Abstract

The role of a secondary respiratory chain deficiency as an additional mechanism to intoxication, leading to development of long-term energy-dependent complications, has been recently suggested in patients with propionic acidemia (PA). We show for the first time a coenzyme Q10 (CoQ10) functional defect accompanied by a multiple organ oxidative phosphorylation (OXPHOS) deficiency in a child who succumbed to acute heart failure in the absence of metabolic stress. Quinone-dependent activities in the liver (complex I+III, complex II+III) were reduced, suggesting a decrease in electron transfer related to the quinone pool. The restoration of complex II+III activity after addition of exogenous ubiquinone to the assay system suggests CoQ10 deficiency.

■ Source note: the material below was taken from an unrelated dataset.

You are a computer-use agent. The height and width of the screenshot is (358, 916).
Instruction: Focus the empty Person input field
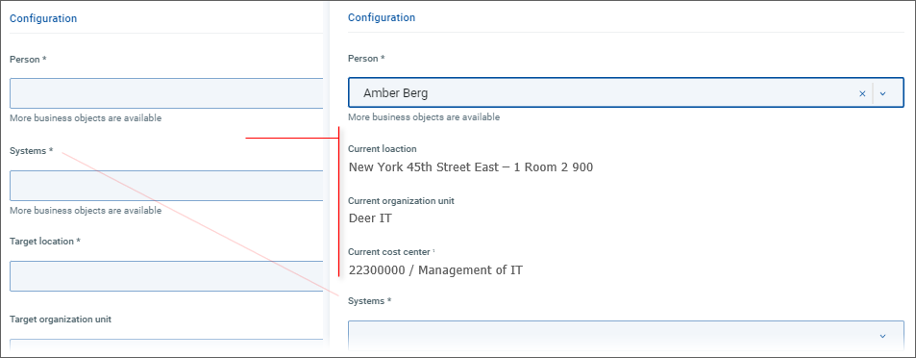pos(166,93)
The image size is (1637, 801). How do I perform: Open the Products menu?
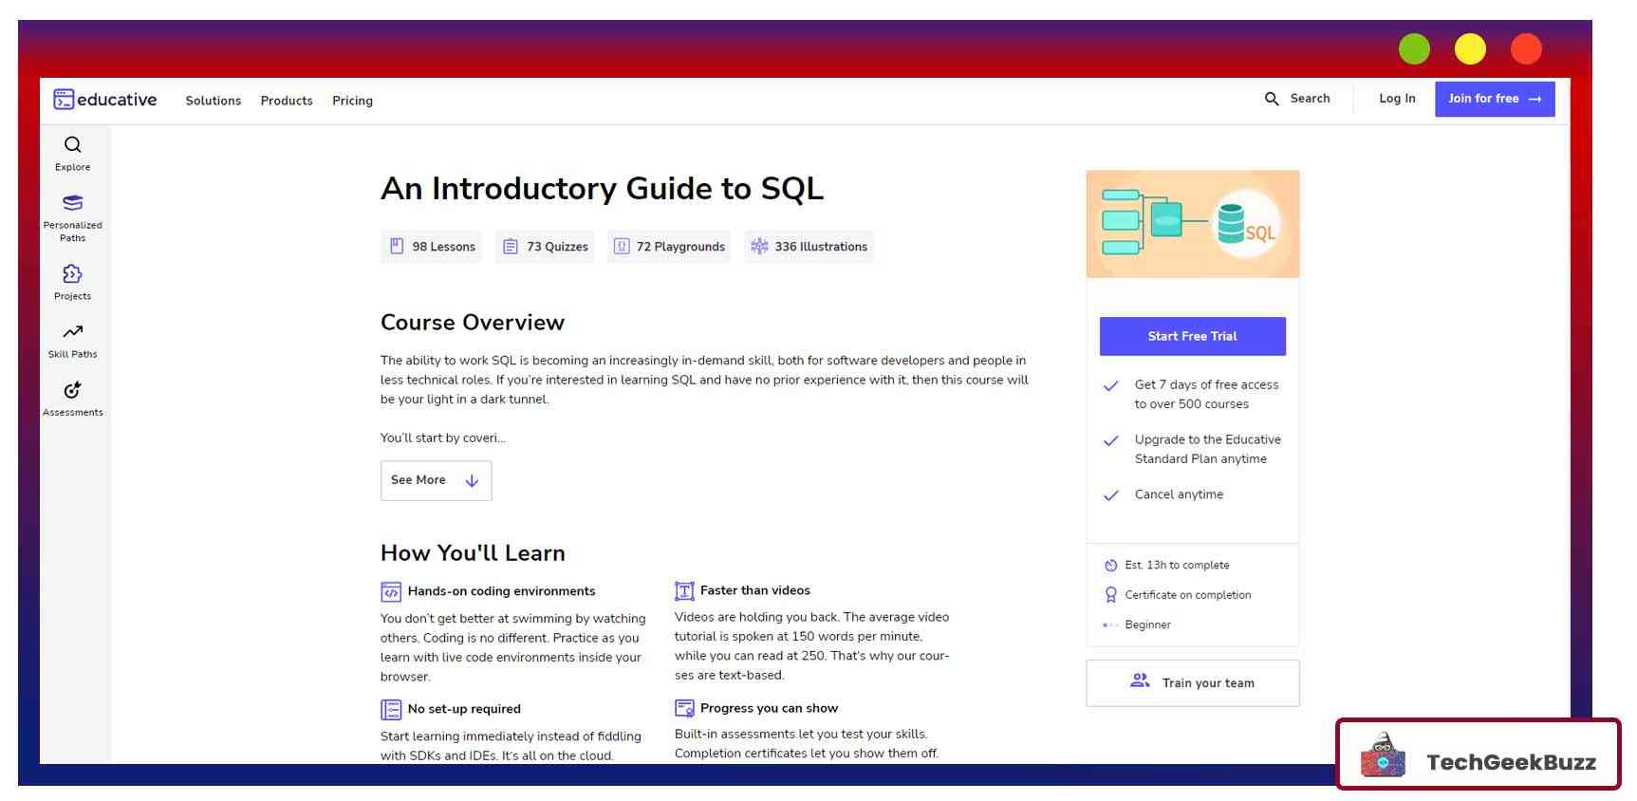click(287, 101)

Nevertheless, we disposed of insufficient material to perform direct measurement of CoQ10 content in the patient's liver. Death occurred before biochemical diagnosis of OXPHOS deficiency could be made. However, this case highlights the usefulness of rapidly identifying CoQ10 defects secondary to PA since this OXPHOS disorder has a good treatment response which could improve heart complications or prevent their appearance. Nevertheless, further studies will be necessary to determine whether CoQ10 treatment can be useful in PA complications linked to CoQ10 deficiency.